THE clash between two poultry processing plants in Saskatchewan highlights the need for economic co-operation between cities and rural communities.

There were smiles in Saskatoon last year when Prairie Pride Natural Foods said it planned to build a $28 million poultry processing plant in the city creating 200 jobs. Those smiles turned upside down when it came to light that competition from the new plant would force the province’s existing poultry processor in Wynyard, owned by Lilydale, to lay off 100 employees.

Under supply management Saskatchewan can process only 500,000 birds per week and Lilydale already handled this business. Prairie Pride’s entry means anything it processes must come from Lilydale’s business.

It also means a job transfer from Wynyard, population 2,100, to Saskatoon, whose population is 100 times bigger.

Although supply management creates another dimension to this situation, the sifting of jobs from rural to urban communities is nothing new. For decades, industries and businesses have consolidated and services have centralized and the jobs almost always flow to cities.

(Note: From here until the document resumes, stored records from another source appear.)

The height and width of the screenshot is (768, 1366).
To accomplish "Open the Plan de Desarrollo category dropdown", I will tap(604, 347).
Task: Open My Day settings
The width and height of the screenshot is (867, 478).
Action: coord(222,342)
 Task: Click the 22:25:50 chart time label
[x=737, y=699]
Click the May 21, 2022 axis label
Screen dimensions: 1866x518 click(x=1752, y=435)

Often, cities provide a labour pool, infrastructure, transportation links and amenities that rural communities can’t match. But rural communities also have much to offer: a stable workforce with a strong work ethic, proximity to raw product, lower cost of living and community spirit.

In the last decade, rural economy specialists have promoted the idea of regional development where several towns, villages and rural municipalities shed local allegiances so as to plan, build and promote the region to make best use of limited resources. This concept has had success but it should spread wider to include dynamic economic relationships between major cities and their surrounding rural regions to the benefit of both.

A thriving countryside gives cities a strong trading radius. Nearby rural areas also are ideal homes for industries not appropriate in an urban setting.

A thriving city provides customers for the food, products and tourist attractions that rural people create. They also generate commuter populations who enliven nearby rural communities.

The cross-promotional opportunities between the Prairies’ urban and rural communities have yet to be explored. A fruitful relationship elsewhere and a useful guide is that between Portland, Oregon, and Washington County, which stretches to the west of the city.

With the catch phrase “Visit the Country Side of Portland” the county’s visitor and convention bureau promotes to tourists and metropolitan Portland’s two million residents the area’s wineries, farmers markets and stores, festivals, garden nurseries and scenic attractions.

In an age of intense global competition for economic growth, Western Canada’s communities, urban and rural, will be poorer if they do not co-operate in planning and promote amenities as a complete and complementary package.